▶ [CHALLENGES]:
a. Answer these questions about the court order:
(i) Which court issued it?
(ii) Which judge signed it?
(iii) On what date did the plaintiff file the First Amended Complaint?
b. Which defendants does the court order name individually in its case caption?
c. Can you repeat the passage of the court order word for word, starting at "From Casetext: Smarter" and ending at "Jan. 9, 2023)"?

From Casetext: Smarter Legal Research

Lorinc v. City of Honolulu

United States District Court, District of Hawaii
Jan 9, 2023
22-cv-00200-DKW-WRP (D. Haw. Jan. 9, 2023)

Opinion

22-cv-00200-DKW-WRP

01-09-2023

ANITA K. LORINC, Plaintiff, v. CITY AND COUNTY OF HONOLULU, SUSAN BALLARD, OFFICER E. CASTRO, et al., Defendants.


ORDER GRANTING IN PART AND DENYING IN PART DEFENDANT CITY AND COUNTY OF HONOLULU'S MOTION TO DISMISS

DERRICK K. WATSON, CHIEF, DISTRICT JUDGE

On April 28, 2022, Plaintiff Anita Lorinc initiated this action by suing Defendants-the City & County of Honolulu (City), former Honolulu Police Department (HPD) Chief Susan Ballard (Ballard), and HPD Officer E. Castro (Castro and, with Ballard, the Officer Defendants)-in connection with Lorinc's arrest and detention in May 2020. On August 12, 2022, Lorinc filed the operative First Amended Complaint (FAC), naming the same Defendants. More than eight months after the start of this case, only one of these Defendants, the City, has been served with either the Complaint or the FAC.

Target pointing data
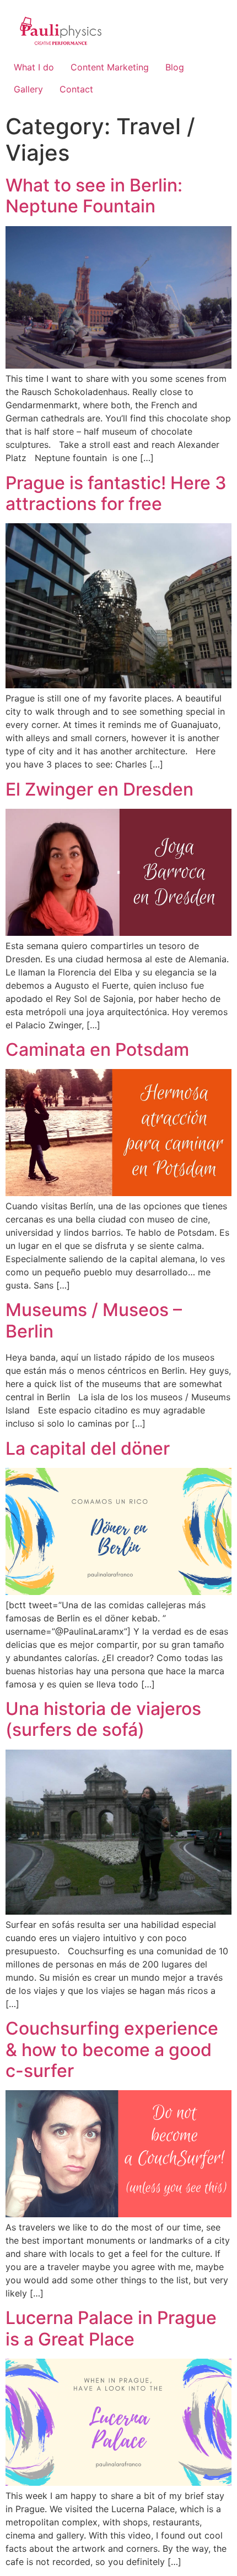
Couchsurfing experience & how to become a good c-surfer (112, 2049)
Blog (174, 67)
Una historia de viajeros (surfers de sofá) (103, 1719)
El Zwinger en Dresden (99, 789)
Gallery (28, 89)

▶ [RESULTS OF THE TASKS]:
a.
(i) The United States District Court, District of Hawaii
(ii) Derrick K. Watson, Chief District Judge
(iii) August 12, 2022

b.
City and County of Honolulu
Susan Ballard
Officer E. Castro

c.
From Casetext: Smarter Legal Research

Lorinc v. City of Honolulu

United States District Court, District of Hawaii
Jan 9, 2023
22-cv-00200-DKW-WRP (D. Haw. Jan. 9, 2023)